Staining Proteins in Gels with Silver Nitrate

This protocol was adapted from "Peptide Mapping and Sequence Analysis of Gel-Resolved Proteins," Chapter 7, in Proteins and Proteomics by Richard J. Simpson. Cold Spring Harbor Laboratory Press, Cold Spring Harbor, NY, USA, 2003.

INTRODUCTION

Silver staining is one of the commonly used procedures for visualizing proteins in acrylamide gels. All silver staining methods rely on the reduction of ionic to metallic silver to provide metallic silver images; the selective reduction at gel sites occupied by proteins compared to nonprotein sites is dependent on differences in the oxidation-reduction potentials at these sites. There are two broad methodologies for silver staining. One approach (nondiamine silver nitrate stains) uses silver nitrate as the silvering agent and formaldehyde in alkaline carbonate solution as the developing agent, whereas the other approach (diamine or ammoniacal stains) uses ammoniacal silver as the silvering agent and formaldehyde in dilute citric acid as the developing agent.
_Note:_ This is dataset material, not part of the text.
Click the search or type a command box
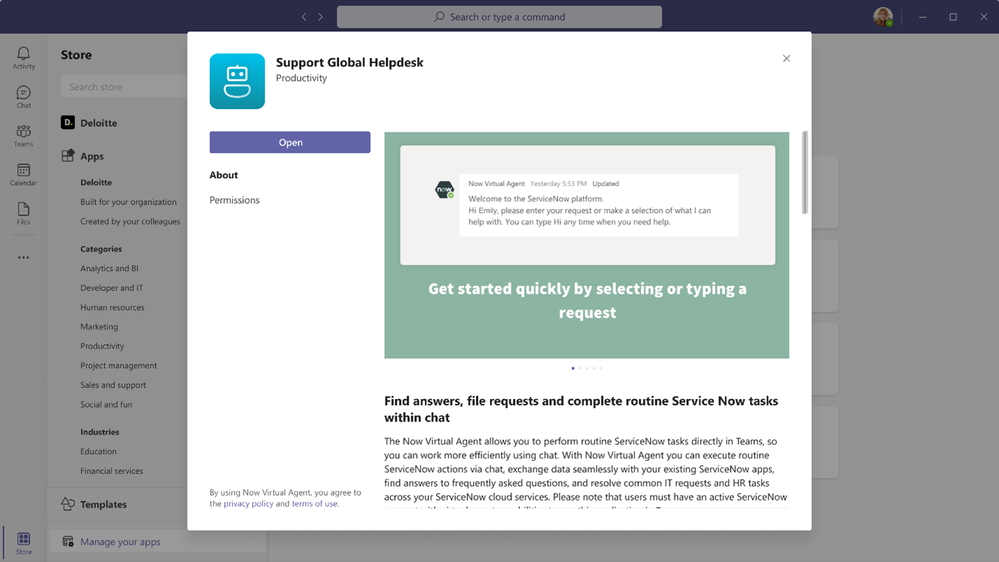The height and width of the screenshot is (562, 999). click(x=500, y=17)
Although protocols using ammoniacal silver are arguably more sensitive and give darker hues than those based on silver nitrate, they are more prone to negative staining, resulting in hollow or "doughnut" spots, give unacceptable backgrounds with tricine-based gel systems, and are not very robust because of their reliance on the ammonia-silver ratio. Additionally, ammoniacal silver staining is more sensitive for basic proteins but less so for very acidic proteins. This protocol describes a silver nitrate staining approach. Its sensitivity is in the low-nanogram range, which is 50-100 times more sensitive than classical Coomassie Blue staining, ~10 times better than colloidal Coomassie Blue staining, and at least twice as sensitive as the zinc/imidazole negative staining method.